Spatial Analysis of Neo-tectonic Signatures in Lower Subansiri Sub-basin using Morphometric Parameters and Fuzzy-AHP

The present study investigates the neo-tectonic signatures in the Lower Subansiri River sub-basin, a geo-dynamically active segment of the Eastern Himalayan Syntaxis. Remote Sensing and GIS-based morphometric analyses were conducted across twenty-four selected indices, such as the Bifurcation Ratio (Rbm), Elongation Ratio (Re), and Stream Length Gradient (Slg), categorized into linear, areal, and relief aspects. Interpolation methods play a key role in geospatial analysis by predicting unknown spatial values from known data points, enabling the generation of continuous tectonic deformation maps.
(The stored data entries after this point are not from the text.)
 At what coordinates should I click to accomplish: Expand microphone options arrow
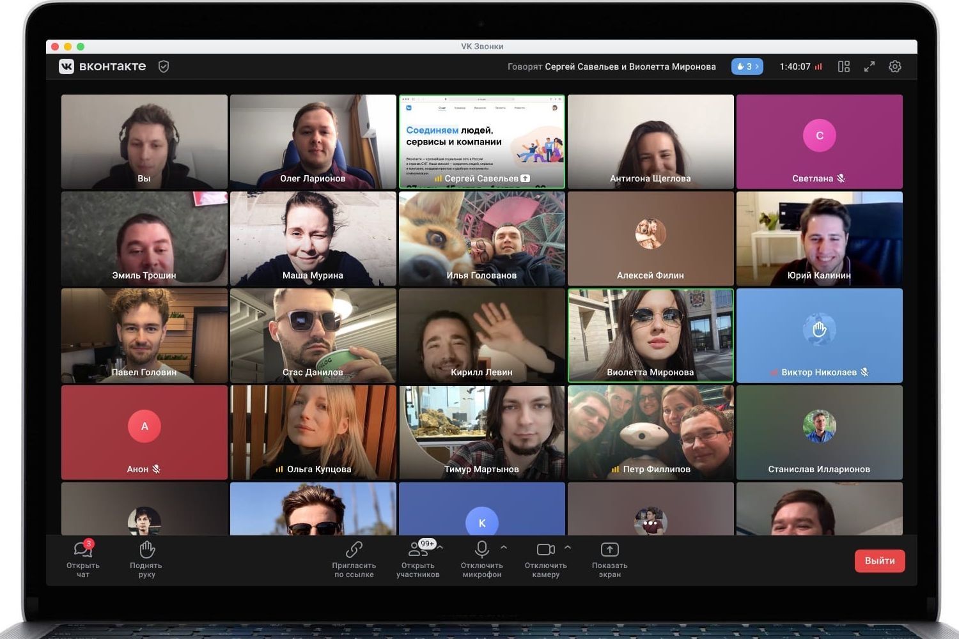coord(504,548)
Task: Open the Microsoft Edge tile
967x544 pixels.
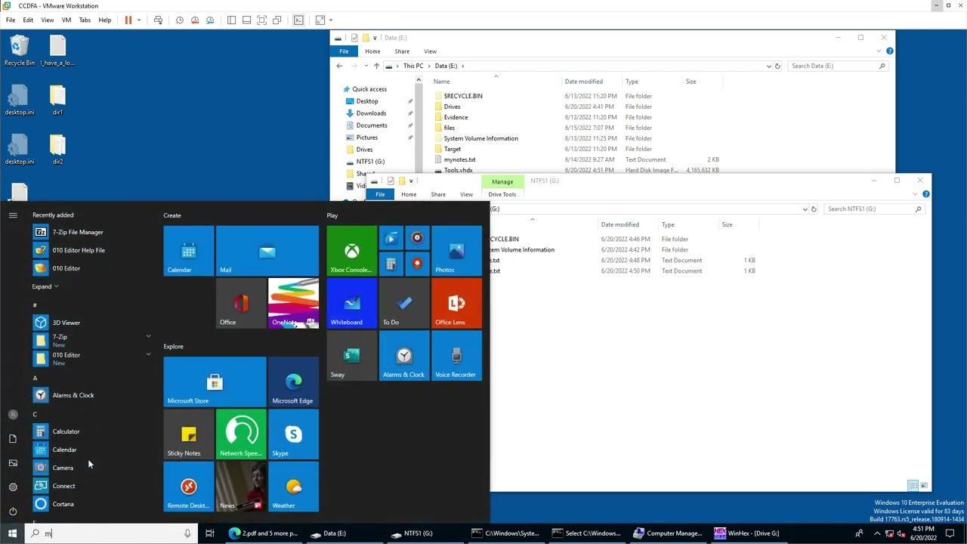Action: pos(293,382)
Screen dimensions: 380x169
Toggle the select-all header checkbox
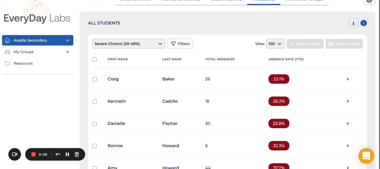coord(95,59)
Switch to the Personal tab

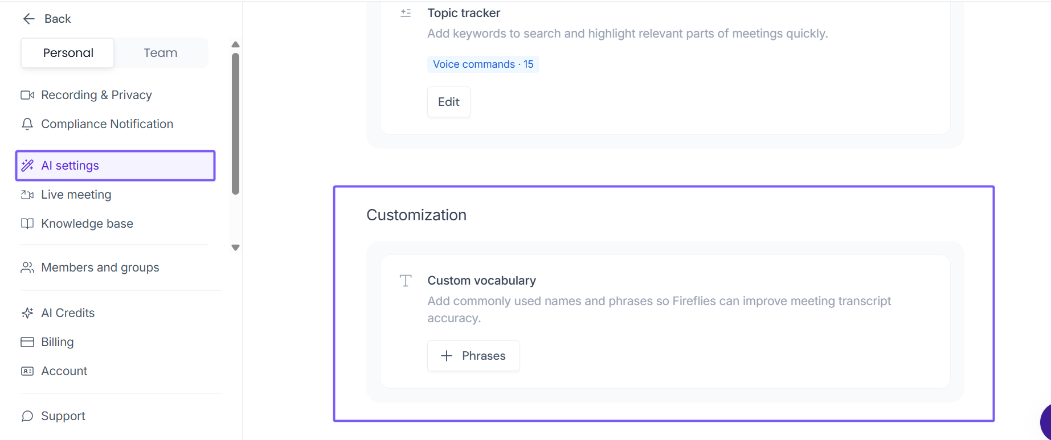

The study area was divided into uniform grid cells using GIS tools, and morphometric indices were computed for each grid to generate thematic maps based on the defined parameters. The Fuzzy Analytic Hierarchy Process (FAHP) was employed to prioritize and integrate the selected indices by ranking tectonic signatures through pairwise comparison and fuzzy logic, calibrated with real-world spatial parameters such as slope, elevation, relief, and drainage density. The resulting prioritized weightages are unitless and classified into five categories of neo-tectonic signatures: very low (3.8–4.7), low (4.7–5.1), medium (5.1–5.5), high (5.5–5.9), and very high (5.9–7.3). The majority of the Lower Subansiri sub-basin falls under the high and very high categories, reflecting significant neo-tectonic activity. Ground-truth validation was carried out to confirm that the FAHP-derived weightages accurately reflect the field conditions. Accordingly, 207 field observation points were selected to verify the presence of neo-tectonic signatures within the study area and validated using Kappa method and obtained the accuracy of moderate to perfect agreements between to model vs field visit. This research provides a valuable framework and reference for geoscientists, geomorphologists, policymakers, and planners to develop context-specific and sustainable disaster risk reduction strategies for the region.